Top of Records supplied

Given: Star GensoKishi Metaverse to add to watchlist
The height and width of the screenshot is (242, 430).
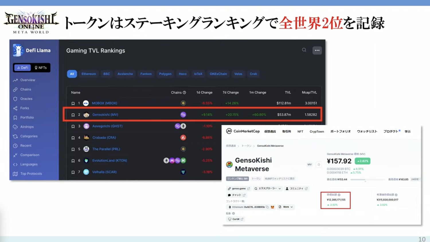Looking at the screenshot, I should coord(318,165).
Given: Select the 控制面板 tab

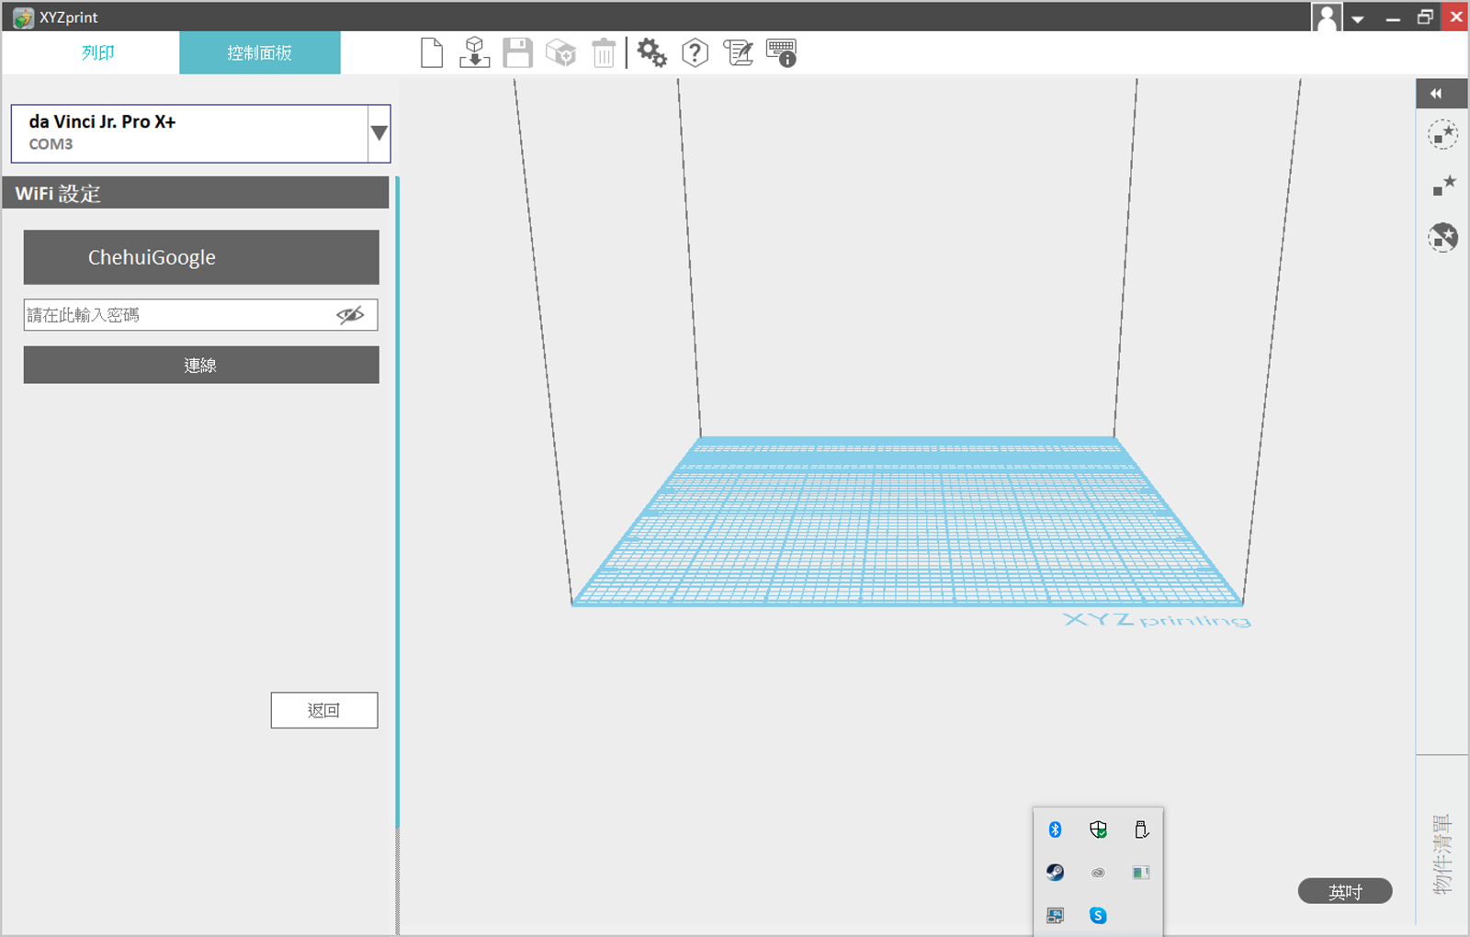Looking at the screenshot, I should pyautogui.click(x=260, y=53).
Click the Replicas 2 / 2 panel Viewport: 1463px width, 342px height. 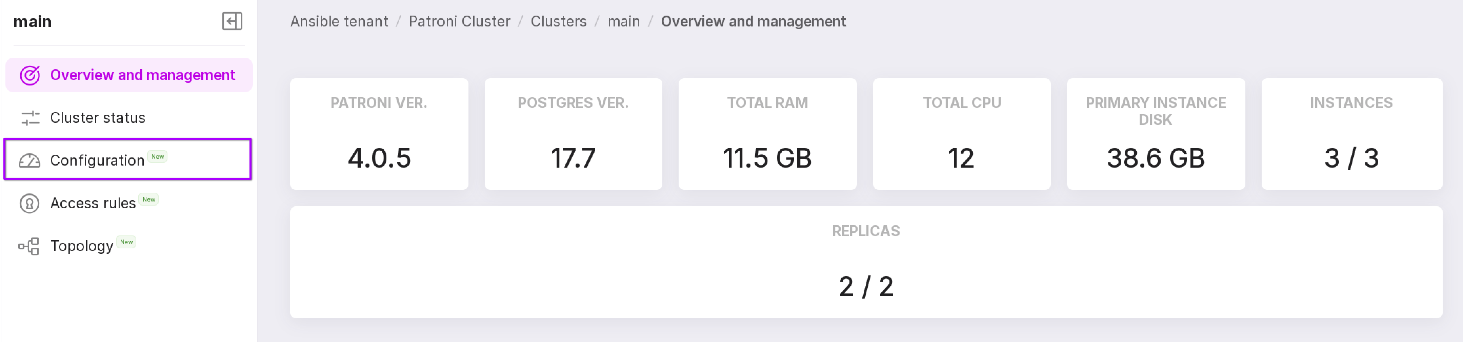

Bottom of Records supplied

» **What to work on**
Omit pictures; set down the rest of the material word for word.

» **Output for this exercise**
Given: Star GensoKishi Metaverse to add to watchlist
The height and width of the screenshot is (242, 430).
Looking at the screenshot, I should coord(318,165).
Given: Select the 控制面板 tab

Looking at the screenshot, I should pyautogui.click(x=260, y=53).
Click the Replicas 2 / 2 panel Viewport: 1463px width, 342px height. 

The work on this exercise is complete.